Evidence-Based Individual Security Forecasting
One of the most popular methodologies for underwriting individual securities is the discounted cash flow (DCF) model—the analyst projects the free cash flows of a company into the distant future and discounts those cash flows to a “net present value” or fair price for the security today. The problem with the DCF is that there is no evidence that it or the theory upon which it is predicated works.
The reasons the DCF fails are twofold. First, traditional DCF models assume we can accurately forecast revenue and earnings 3–5 years into the future. But studies have shown that growth is neither predictable nor persistent. Second, traditional DCF models assume that the capital asset pricing model can be used to assess the riskiness of an investment and set an appropriate discount rate. But the capital asset pricing model has been empirically invalidated.

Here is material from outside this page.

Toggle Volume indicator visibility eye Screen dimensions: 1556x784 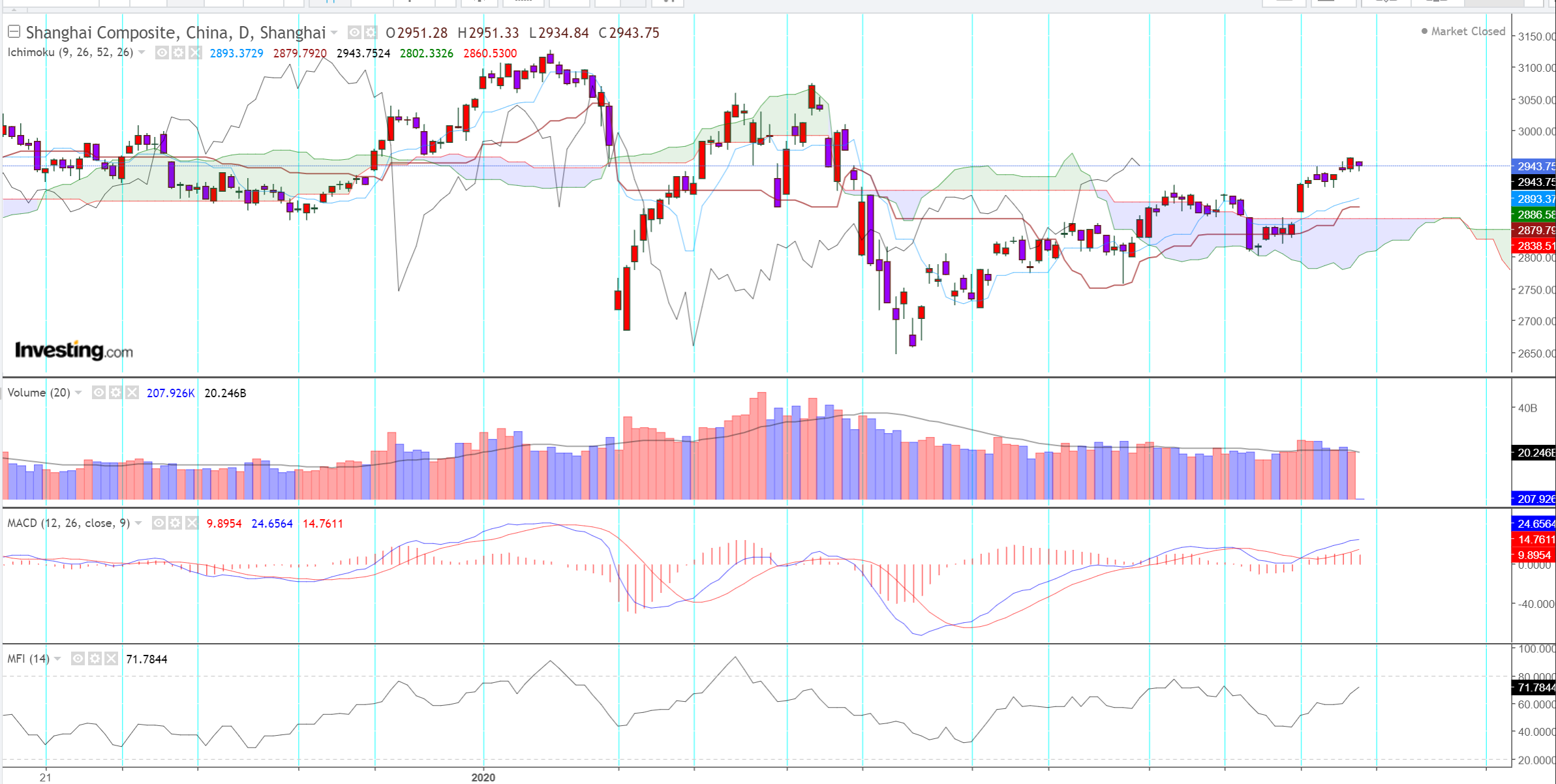click(x=99, y=393)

Two years ago, we proposed an alternative approach to financial modelling using Monte Carlo models. Most fundamental analysts will develop a downside scenario, an upside scenario, and a base case as they evaluate a potential investment—making deterministic forecasts for revenue, margins, and multiples. By contrast, a Monte Carlo model generates hundreds or thousands of independent scenarios to give probabilistic rather than deterministic insights into future returns.

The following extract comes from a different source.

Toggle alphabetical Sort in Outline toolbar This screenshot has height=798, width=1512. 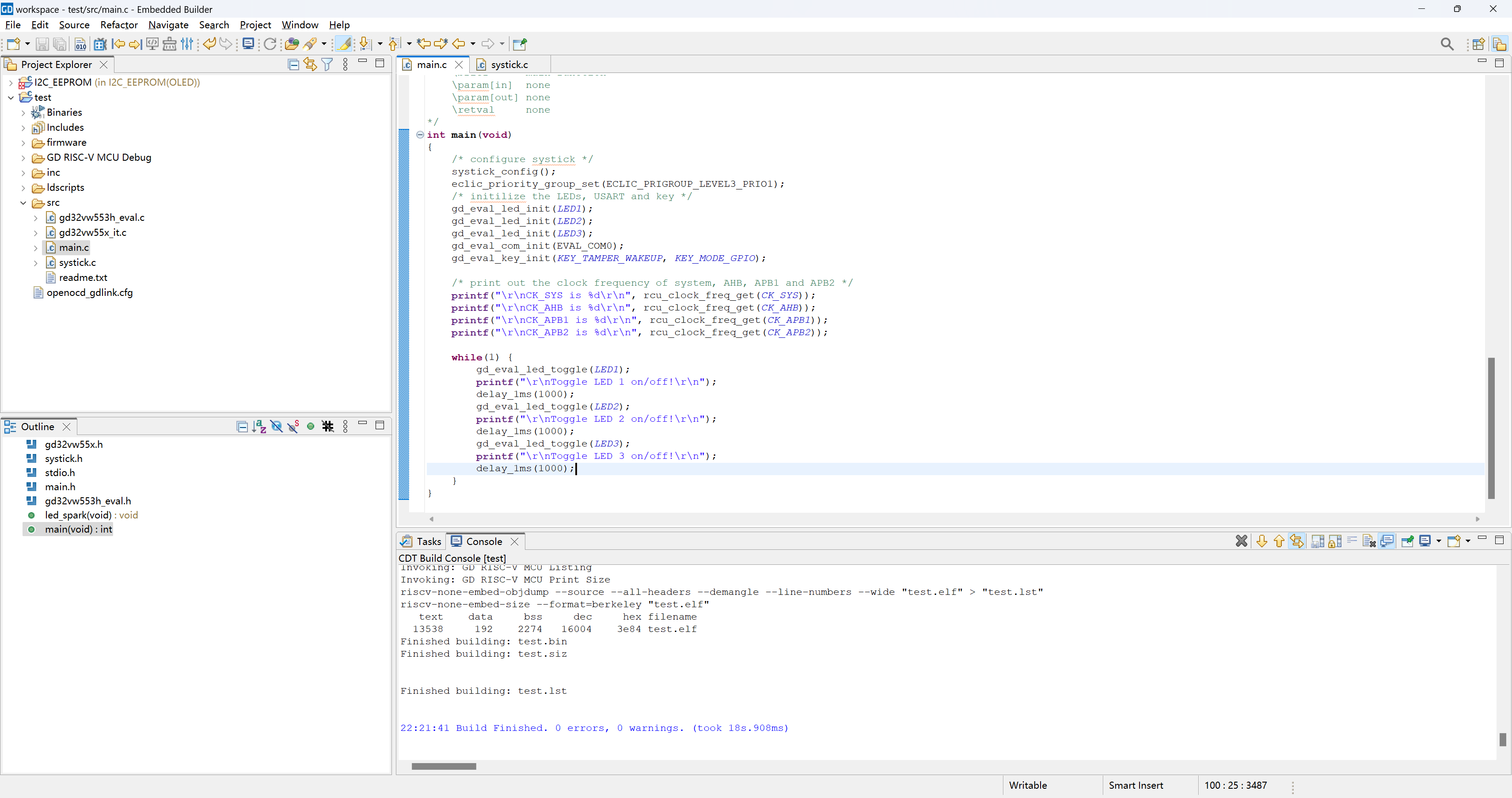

To make this more tangible, consider how a traditional DCF model would work versus our Monte Carlo model for three key variables:
Figure 1: DCF Model vs. Monte Carlo Model
The Monte Carlo model then provides a distribution of potential investment returns given a thousand random trials with those assumptions—a thousand cases versus the traditional investment analysts’ three. Below is one example of a highly levered stock that goes bankrupt in roughly 25% of simulation trials (left of the first quartile – “Q1”) and pays off handsomely in 25% of trials (right of the third quartile – “Q3”).
Figure 2: Monte Carlo Model Results for a High-Leverage Stock
We can think of the Q1 outcome as analogous to the traditional downside case, the Q3 outcome as analogous to the upside case. The steeper the slope of the curve from the downside to upside, the higher the risk and the higher the return. The above Monte Carlo is a particularly high-risk, high-return investment.
To test if Monte Carlo underwriting forecasts work, we ran ~5,000 Monte Carlo simulations on the top 150 equities identified by Fama-French linear factor models in the US and Japan from 2000 to 2017. We wanted to compare how the Monte Carlo’s predictions stood up to those of the factor model.
We sorted the predictions of these 5,000 samples according to both the factor model rankings and the new Monte Carlo rankings independently in the US and Japan. We used the predicted average outcome of the 1,000 Monte Carlo simulations on each stock.
Figure 3: US and Japanese Backtested Portfolios - Factor Model vs. Monte Carlo Rankings
The Monte Carlo predictions were effective at sorting stocks from most attractive to least on one-year forward returns in both countries. It’s exciting to see that the results of the Monte Carlo model we created are almost as effective as the factor models that dominate the quantitative investment world.
Statistical analysis (Figure 4 below) of the Monte Carlo data suggests this did not occur by sheer chance. As expected, the factor model was reliably predictive in both geographies with T-stats of -3.45 and -4.37 (as the rank from #1 to #150 goes up, future returns go down).
We found that the slope of the probability distribution produced by the Monte Carlo model mattered. In the US, the third quartile (“Q3”) outcome, which is analogous to the upside case in a traditional DCF, was a reliable predictor of one-year forward returns. The stocks with the higher predicted upside did indeed do better on average.
In Japan, the first quartile (“Q1”) outcome, which is analogous to the downside case in a traditional DCF, was a good predictor of one-year forward returns. The stocks with worse predicted downsides had higher realized returns. The stocks that the Monte Carlo thought had the highest bankruptcy risk produced the best returns. In a country with almost no public company bankruptcies, investors were rewarded for investing in companies that would have had a higher probability of bankruptcy elsewhere.
Figure 4: Regression Output of One-Year Forward Returns vs. Factor Model and Select Monte Carlo Metrics
Finally, we wanted to test whether the Monte Carlo predictions systematically added value to our factor model rankings.
Figure 5: Backtested Portfolios Using Factor Model, Monte Carlo, and Combined Rules (2000-2017)
We are excited to find that adding Monte Carlo results to factor model results produced improved outcomes in portfolio construction. We hope this piece provides some insight into our process at Verdad. We aim to develop novel investment theories, subject them to rigorous falsification, and then integrate them into our investment decision making process systematically.
Monte Carlo models are more accurate than traditional DCF models because they embrace uncertainty—they take randomness as a fundamental given. Traditional DCF models assume the future is predictable, plannable, and understandable—and there is no more dangerous intellectual error to make in the world of investing than that assumption.